Today I hung a clothesline. I’d tried last weekend with my boyfriend but was missing a piece. I had everything ready to go but kept putting it off, waiting for someone else to be around just in case.

Would it have been easier with help? No doubt. Was it impossible to do alone? No, it just required a bit more creativity (and patience…I damn near tore the whole thing down out of frustration more than once)

Ultimately situations like this remind me that I am capable of doing things independently even if I’d rather not. So yeah, thanks mom.
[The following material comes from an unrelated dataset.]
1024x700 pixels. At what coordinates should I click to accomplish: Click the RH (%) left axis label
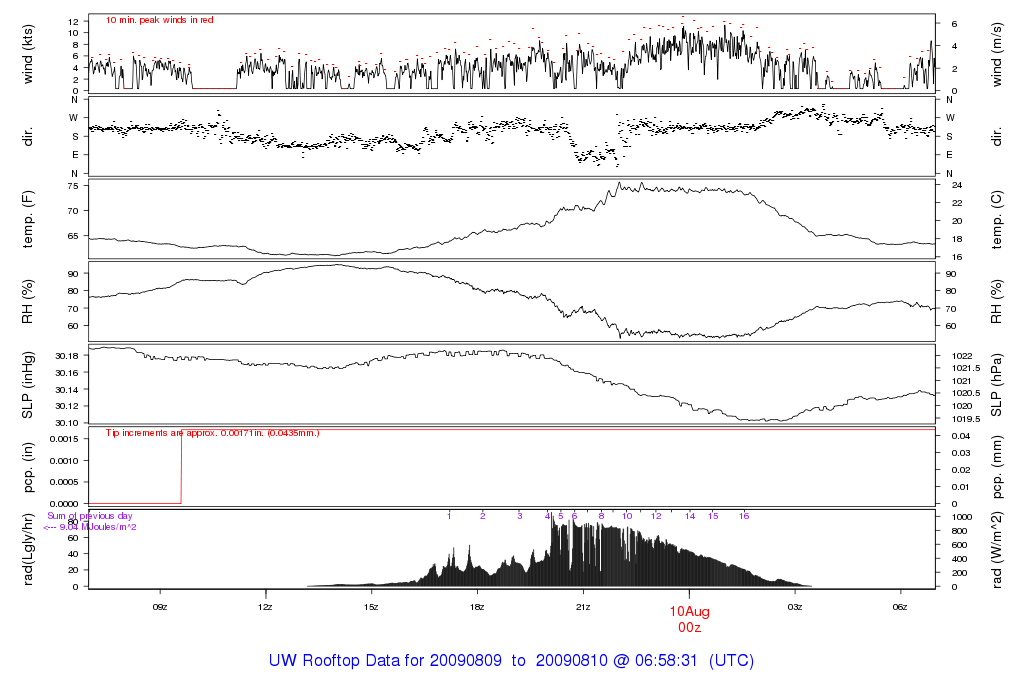(x=27, y=302)
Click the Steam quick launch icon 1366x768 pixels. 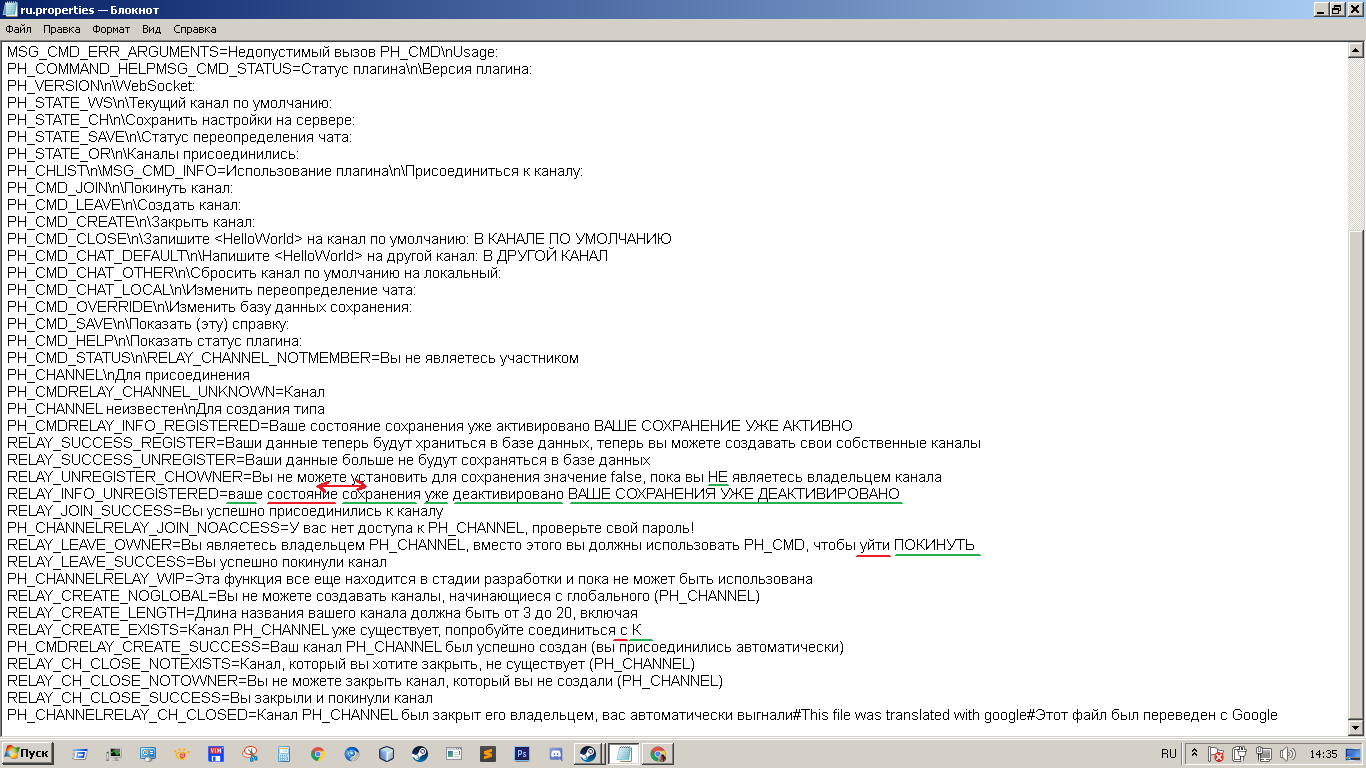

Death Season, or another excuse about why I’m not writing more

“Memento Mori“- Remember Death

Death season is upon me, while I suppose it’s technically season 2 I didn’t know season 1 was coming so…

Here we are. One year ago I was reeling from my moms unexpected suicide while trying desperately to cling to hope that my dad would survive.

It was a shitty time to say the least. However I can’t say this moment is much better; over the past year I’ve had family disown me & lost a job. Granted that job generally made me miserable, I miss my students.

I miss having an obligation, where someone would notice if I’m not around. where I was held account for my time.

Truthfully I’ve spent most of the past year in Disbelief (dissociation?) that they’re truly gone. I go from numb to paralyzed and back again daily. Some days the realness of it all is so intense I get sick, retching from anxiety like when I was a kid and had to sleep away from home.

August 29th will mark the end of this first (or second?) Death Season, between now & then let’s try to memento mori. Live this life remembering death will come to us all.